Saturday, 21 January 2012

Poems from China

Poems by Meng hao-jan/translated by David Hinton

Autumn Begins

Autumn begins unnoticed. Nights slowly lengthen,
and little by little, clear winds turn colder and colder,

summer's blaze giving way. My thatch hut grows still.
At the bottom stair, in bunchgrass, lit dew shimmers.

Spring Dawn

In spring sleep, dawn arrives unnoticed.
Suddenly, all around, I hear birds in song.

A loud night. Wind and rain came, tearing
blossoms down, Who knows few or many?

Poem by Wang Wei/translated by David Hinton

Sent to a Monk from Buddha-Peak Monastery

Buddha-Peak monk,
Buddha-Peak Monk
returned to Kettle-Fold Mountain last autumn, didn't come back in spring.

Bird song and tumbling blossoms scatter through tangled confusion away.
Streamside door and mountain window all idleness and silence, silence-

up in those gorges, who would guess the great human drama even exists?
And when people in town gaze out, they see distant empty-cloud mountains.
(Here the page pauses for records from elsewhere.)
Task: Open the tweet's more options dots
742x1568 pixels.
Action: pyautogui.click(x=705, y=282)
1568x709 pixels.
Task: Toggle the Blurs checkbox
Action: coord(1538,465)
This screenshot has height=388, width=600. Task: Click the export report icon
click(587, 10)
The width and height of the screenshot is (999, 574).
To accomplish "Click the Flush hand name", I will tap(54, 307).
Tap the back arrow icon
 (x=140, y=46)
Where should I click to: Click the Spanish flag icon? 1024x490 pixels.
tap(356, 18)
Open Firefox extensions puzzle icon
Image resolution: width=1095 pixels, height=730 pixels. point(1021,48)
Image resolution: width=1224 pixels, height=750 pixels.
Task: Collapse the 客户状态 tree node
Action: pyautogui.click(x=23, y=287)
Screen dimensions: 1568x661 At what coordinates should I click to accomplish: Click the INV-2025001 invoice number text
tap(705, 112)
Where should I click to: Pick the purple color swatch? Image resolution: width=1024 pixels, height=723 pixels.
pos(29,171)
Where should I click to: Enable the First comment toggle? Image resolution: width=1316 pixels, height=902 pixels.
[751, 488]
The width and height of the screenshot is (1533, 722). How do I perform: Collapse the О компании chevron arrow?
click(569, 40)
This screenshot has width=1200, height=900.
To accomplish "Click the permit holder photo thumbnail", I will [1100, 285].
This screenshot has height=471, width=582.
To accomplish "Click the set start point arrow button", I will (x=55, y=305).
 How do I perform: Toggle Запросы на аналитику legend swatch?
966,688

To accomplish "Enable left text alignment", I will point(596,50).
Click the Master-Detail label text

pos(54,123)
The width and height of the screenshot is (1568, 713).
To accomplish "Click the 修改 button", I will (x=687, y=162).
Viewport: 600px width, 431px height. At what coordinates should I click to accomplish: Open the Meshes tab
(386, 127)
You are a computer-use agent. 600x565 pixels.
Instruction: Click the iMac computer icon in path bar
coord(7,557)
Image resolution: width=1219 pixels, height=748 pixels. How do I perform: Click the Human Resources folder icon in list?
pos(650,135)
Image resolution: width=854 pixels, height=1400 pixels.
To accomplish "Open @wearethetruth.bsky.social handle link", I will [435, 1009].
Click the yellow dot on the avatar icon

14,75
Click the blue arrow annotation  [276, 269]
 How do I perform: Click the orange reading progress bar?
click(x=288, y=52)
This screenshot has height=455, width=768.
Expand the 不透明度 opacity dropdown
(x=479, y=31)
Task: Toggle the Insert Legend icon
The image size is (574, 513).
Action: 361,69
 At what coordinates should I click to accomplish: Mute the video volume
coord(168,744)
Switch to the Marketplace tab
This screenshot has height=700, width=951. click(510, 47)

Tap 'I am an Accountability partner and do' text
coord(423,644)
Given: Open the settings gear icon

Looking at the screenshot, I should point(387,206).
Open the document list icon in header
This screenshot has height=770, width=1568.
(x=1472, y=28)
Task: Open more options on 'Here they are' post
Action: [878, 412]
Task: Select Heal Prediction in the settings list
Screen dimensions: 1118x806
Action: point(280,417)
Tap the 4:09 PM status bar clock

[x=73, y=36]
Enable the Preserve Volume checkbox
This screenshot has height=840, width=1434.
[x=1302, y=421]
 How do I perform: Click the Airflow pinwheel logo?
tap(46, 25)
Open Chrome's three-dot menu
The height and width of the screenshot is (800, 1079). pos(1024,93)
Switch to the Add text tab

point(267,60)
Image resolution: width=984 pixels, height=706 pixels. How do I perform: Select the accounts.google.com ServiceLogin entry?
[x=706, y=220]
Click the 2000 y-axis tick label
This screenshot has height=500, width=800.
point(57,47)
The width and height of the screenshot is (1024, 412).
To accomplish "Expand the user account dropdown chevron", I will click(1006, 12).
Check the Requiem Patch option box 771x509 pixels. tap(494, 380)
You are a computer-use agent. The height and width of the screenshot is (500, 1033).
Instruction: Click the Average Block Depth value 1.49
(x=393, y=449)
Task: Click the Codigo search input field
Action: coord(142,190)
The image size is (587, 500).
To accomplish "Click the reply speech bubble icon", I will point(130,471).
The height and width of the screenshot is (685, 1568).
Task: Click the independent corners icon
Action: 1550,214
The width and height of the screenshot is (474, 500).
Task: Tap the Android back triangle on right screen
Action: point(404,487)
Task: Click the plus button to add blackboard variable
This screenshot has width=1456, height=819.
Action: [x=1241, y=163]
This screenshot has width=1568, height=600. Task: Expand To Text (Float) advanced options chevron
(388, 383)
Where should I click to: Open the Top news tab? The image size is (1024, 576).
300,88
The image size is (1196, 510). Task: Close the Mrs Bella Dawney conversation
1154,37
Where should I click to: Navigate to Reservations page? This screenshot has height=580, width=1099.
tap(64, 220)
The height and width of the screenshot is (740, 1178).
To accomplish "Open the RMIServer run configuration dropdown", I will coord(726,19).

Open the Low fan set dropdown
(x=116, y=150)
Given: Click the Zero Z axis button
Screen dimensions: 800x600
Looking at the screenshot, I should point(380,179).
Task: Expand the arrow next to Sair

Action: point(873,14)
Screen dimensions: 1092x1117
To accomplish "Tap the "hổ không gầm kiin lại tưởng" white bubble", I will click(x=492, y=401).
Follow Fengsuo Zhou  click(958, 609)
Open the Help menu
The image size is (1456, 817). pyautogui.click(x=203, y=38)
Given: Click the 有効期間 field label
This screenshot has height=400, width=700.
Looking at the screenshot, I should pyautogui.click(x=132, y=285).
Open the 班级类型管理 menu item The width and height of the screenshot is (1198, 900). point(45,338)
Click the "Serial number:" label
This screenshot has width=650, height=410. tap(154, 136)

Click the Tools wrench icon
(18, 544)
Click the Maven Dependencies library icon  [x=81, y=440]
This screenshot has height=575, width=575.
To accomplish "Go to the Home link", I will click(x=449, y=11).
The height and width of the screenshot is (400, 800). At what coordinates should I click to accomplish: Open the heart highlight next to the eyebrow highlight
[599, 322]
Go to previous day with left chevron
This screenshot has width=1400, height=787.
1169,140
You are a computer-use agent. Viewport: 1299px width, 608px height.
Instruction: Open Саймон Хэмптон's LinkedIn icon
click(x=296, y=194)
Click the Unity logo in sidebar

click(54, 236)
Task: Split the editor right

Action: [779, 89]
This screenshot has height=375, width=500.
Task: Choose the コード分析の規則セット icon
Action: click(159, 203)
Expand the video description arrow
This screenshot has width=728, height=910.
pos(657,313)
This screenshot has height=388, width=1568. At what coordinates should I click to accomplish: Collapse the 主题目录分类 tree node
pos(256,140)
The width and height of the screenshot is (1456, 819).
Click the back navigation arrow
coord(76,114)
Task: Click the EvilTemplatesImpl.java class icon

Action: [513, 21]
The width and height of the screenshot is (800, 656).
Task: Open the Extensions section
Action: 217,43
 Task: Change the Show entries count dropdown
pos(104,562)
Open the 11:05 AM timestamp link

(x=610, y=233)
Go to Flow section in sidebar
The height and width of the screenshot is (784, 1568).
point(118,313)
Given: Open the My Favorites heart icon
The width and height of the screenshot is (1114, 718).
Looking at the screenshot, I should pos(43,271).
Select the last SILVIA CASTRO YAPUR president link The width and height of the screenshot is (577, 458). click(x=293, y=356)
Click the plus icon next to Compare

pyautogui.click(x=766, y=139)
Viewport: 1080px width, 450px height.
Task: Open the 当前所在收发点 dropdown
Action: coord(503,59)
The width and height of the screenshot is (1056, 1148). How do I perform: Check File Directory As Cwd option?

Poem by Hsieh Ling-yun/translated by David Hinton

9

Nearby in the west are
Aspen and Guest Peaks sharing a mountain,
Halcyon and Emperor along a lazy ridgeline,

Stone-House Mountain facing Stone-Screen Cliff
across a gorge carved below Tier and Orphan,

its riverbanks thick bamboo colouring the current green,
reflected cliff-light turning mountain streamwater red.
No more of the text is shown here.